- [Work request 1]:
In the essay on texting and email, what does the writer call emails?
- [Work request 2]:
Extend the essay on texting and email, picking up after its final sentence.

##### Reading passage #####

When text messages were introduced to cell phone communication, they seemed like a quick, efficient way to relay questions or information that didn't warrant a lengthy phone conversation. However, our generation has defaulted to text messages as a preferred method to communicate.
We text while we're walking, cooking and working, and even working out at the gym. While at times, it may be convenient to send a quick text when busy, texting has diluted the quality of our conversations and interactions.
Texts are impersonal, easy to forget about when caught up with things and are rarely able to convey stories or messages with meaning.
I've found that the best way to keep in touch is just an updated version of historic communication: cyber letters, aka emails. Emails and letters are far more time-consuming than texting, and they require both isolated thoughts and coherent responses to questions in the thread.
My friends with whom I communicate via email are more caught up with my life than anyone else. And, I feel a deep, sincere bond with these people, as well.
Longer letter messages allow time for each writer to collect his or her thoughts and to respond to each paragraph or idea with time to select the proper wording to convey the right message.
Knowing that my cyber pen pal took the time to read my message and dedicated the time to respond is a testament to our true connection and genuine friendship.
Having a new message in my virtual mailbox is just as exciting as getting a package in the regular mail. I look forward to hearing about my friends' lives in more than 140 characters or a few silly emoji. I devour the messages like books and stories, and the personal quality makes cyber letters exponentially more enjoyable than texts.

##### Given data #####

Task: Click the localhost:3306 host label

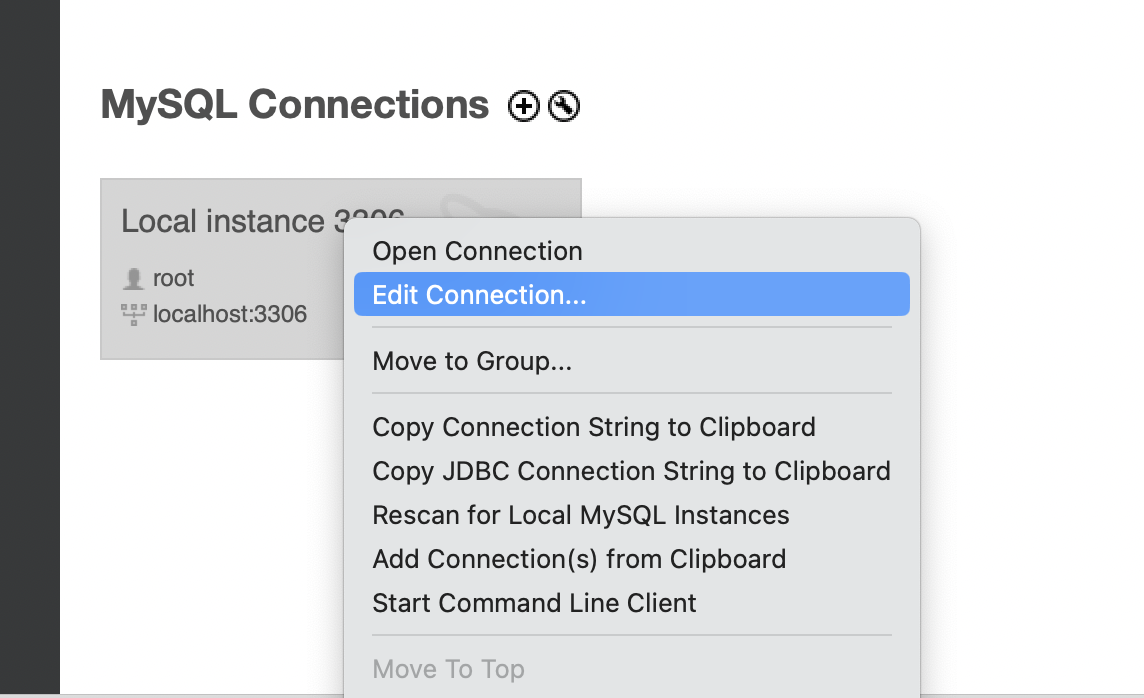Action: click(x=230, y=314)
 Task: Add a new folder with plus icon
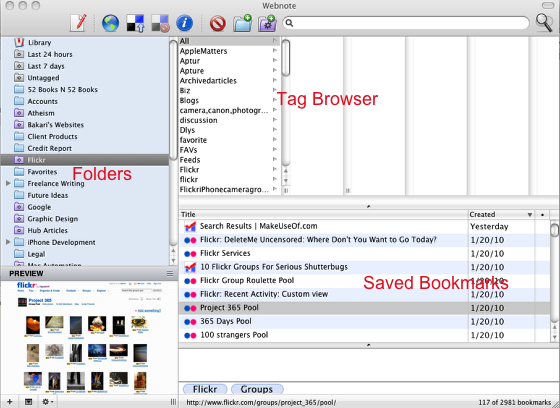242,23
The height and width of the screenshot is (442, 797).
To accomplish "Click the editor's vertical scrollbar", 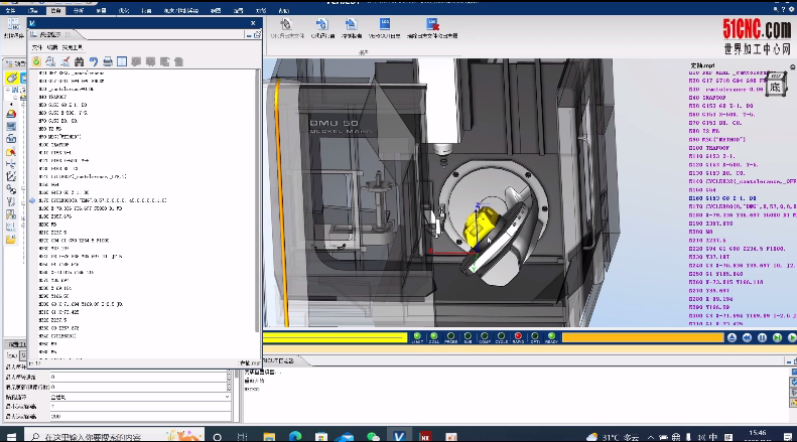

#####

- [Output 1]:
Cyber letters.

- [Output 2]:
It's true that with real friends, it's possible to go for long stretches of time without seeing each other only to pick up right where you left off. However, taking the time to draft letters to one another creates a closeness that is unmatched.
You can text back and forth with a friend for hours but still communicate nearly no information about your respective lives.
Part of this is certainly due to the nature of such communication. Phrases like "what's up?" and "how's life?" hardly beg any deep or detailed responses. Letters, on the other hand, delve into topics, one by one and open a dialogue that lends itself to far more to intricate responses.
The fast-paced nature of life in our generation means cyber letters might take a few days for a response, which is sort of a nostalgic irony, given the lightning-fast speed of email.
However, in a day and age where jobs are more demanding, time is increasingly more precious and personal communication has grown elusive, cyber pen pals have great value as a release from our other everyday stresses.
Taking the time to write out a letter is therapeutic. It allows you to reflect on your own life from a storytelling perspective; it allows you to recap recent events and also gives you the opportunity to catch up with a friend.
It’s real; it’s a release, and I promise, you’ll be so glad you did it.